- **CONSIGNE**: D'après l'extrait sur les salles de cinéma, combien de festivals de cinéma irriguent le pays ? Répondez en une phrase, s'il vous plaît.

- **EXTRAIT DU DOCUMENT**:
Centrale, la question de la salle reste intimement liée à celle des films qui y sont montrés, et de l’environnement dans lequel ils le sont. Il est donc nécessaire de renforcer les dispositifs d’aide à la distribution en salles des films qui portent haut l’ambition cinématographique, c’est à dire de l’art du grand écran. Mettre en place des leviers qui favorisent les choix artistiques (des réalisateurs, des distributeurs, des exploitants, des spectateurs), on sait le faire, on le fait dans ce pays depuis 60 ans. Mais cela demande une volonté politique, toujours à réaffirmer, et à adapter à des conditions qui, elles, changent. Ces films, pour exister et être vus, ont aussi besoin de ce qui ne cesse d’en reconstruire et d’en déployer la légitimité – c’est-à-dire aussi le plaisir qu’ils procurent – à savoir ces dispositifs qui fonctionnent de concert avec la salle, même si c’est selon leurs modalités propres. Il faut ici insister sur l’importance du travail accompli par les quelques 320 festivals de cinéma qui ne cessent d’irriguer le pays d’autres propositions que les choix uniformes que le marché tend et tendra toujours à imposer. Il faut rappeler le rôle toujours actif et efficace, contrairement là aussi à une doxa paresseuse, de la critique dès lors qu’elle contribue à la rencontre entre des œuvres dans leur diversité et des spectateurs (et non pas « le » public, qui n’existe pas), qu’il s’agisse de critiques œuvrant sur les médias traditionnels ou sur Internet, et que cette activité soit le fait de professionnels ou d’ « amateurs » souvent plus passionnés et plus ouverts. Il faut marteler l’importance décisive de l’enseignement, à tous les âges, et souligner l’engagement de nombreux maîtres, notamment dans les dispositifs École et cinéma, Collège au cinéma et Lycéens et apprentis au cinéma. Et encore rappeler l’action d’un considérable tissu associatif, qui mobilise pour et autour du cinéma, des cinémas. C’est ce biotope d’une étonnante richesse qui à la fois permet la vitalité du cinéma, de la salle de cinéma, et est vivifié par elle, et par lui. Madame la Marquise, tout ne va pas bien, mais il y a de beaux chantiers devant nous, et de la lumière dans l’obscurité.

- **DONNÉES**:
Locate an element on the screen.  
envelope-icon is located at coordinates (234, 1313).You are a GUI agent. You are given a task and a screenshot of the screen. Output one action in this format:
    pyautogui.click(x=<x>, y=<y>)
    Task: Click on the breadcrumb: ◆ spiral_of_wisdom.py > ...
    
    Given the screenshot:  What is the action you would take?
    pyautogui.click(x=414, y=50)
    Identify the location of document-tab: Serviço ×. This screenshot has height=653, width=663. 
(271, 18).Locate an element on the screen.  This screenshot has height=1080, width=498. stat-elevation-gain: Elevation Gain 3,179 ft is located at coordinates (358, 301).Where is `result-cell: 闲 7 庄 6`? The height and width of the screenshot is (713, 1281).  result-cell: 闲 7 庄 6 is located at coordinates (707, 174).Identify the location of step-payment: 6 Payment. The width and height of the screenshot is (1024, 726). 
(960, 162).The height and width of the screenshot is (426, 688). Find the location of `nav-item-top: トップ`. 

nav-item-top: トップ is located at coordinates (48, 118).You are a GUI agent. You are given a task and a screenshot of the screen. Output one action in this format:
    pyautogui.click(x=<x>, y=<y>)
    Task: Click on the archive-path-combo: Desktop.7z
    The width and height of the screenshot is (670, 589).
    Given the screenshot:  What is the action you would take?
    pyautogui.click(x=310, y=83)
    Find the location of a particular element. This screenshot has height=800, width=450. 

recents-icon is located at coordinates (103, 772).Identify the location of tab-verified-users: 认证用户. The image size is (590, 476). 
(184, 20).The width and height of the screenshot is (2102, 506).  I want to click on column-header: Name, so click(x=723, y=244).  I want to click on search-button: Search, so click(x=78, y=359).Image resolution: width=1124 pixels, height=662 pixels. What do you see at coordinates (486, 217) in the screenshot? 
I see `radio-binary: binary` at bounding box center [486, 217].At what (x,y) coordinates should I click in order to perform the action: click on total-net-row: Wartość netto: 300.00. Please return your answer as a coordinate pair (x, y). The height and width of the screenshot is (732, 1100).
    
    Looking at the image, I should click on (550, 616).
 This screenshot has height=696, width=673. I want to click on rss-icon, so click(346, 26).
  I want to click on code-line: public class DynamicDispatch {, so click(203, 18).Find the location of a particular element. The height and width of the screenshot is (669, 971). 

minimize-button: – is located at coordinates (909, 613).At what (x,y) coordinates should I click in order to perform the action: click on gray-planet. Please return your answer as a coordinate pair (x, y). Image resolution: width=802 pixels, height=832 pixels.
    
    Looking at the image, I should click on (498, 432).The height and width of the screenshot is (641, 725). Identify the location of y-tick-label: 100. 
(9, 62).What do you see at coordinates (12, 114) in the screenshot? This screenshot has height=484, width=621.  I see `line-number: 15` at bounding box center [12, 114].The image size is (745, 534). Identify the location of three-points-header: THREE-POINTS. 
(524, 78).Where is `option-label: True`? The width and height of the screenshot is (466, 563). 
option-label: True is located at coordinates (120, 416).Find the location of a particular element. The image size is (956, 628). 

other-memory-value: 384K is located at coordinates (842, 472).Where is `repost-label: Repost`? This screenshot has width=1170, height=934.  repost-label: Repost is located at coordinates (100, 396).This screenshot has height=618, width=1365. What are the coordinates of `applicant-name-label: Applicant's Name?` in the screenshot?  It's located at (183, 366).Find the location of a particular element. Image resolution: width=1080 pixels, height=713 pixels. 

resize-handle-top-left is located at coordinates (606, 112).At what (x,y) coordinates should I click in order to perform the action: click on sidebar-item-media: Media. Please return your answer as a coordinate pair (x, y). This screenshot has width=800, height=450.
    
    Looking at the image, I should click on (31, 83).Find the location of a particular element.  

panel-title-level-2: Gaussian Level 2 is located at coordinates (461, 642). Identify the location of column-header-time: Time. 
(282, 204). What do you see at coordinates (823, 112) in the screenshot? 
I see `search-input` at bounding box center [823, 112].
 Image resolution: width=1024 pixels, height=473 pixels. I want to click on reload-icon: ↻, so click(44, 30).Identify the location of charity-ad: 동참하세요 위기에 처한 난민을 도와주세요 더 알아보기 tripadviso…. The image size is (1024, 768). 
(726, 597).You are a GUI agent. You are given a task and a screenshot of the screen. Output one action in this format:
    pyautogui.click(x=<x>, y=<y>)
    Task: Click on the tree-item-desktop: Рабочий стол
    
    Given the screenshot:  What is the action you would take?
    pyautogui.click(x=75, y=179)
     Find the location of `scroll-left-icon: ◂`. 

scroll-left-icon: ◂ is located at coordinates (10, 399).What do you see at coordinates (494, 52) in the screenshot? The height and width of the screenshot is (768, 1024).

- **VOTRE RÉPONSE**: Quelque 320 festivals de cinéma irriguent le pays.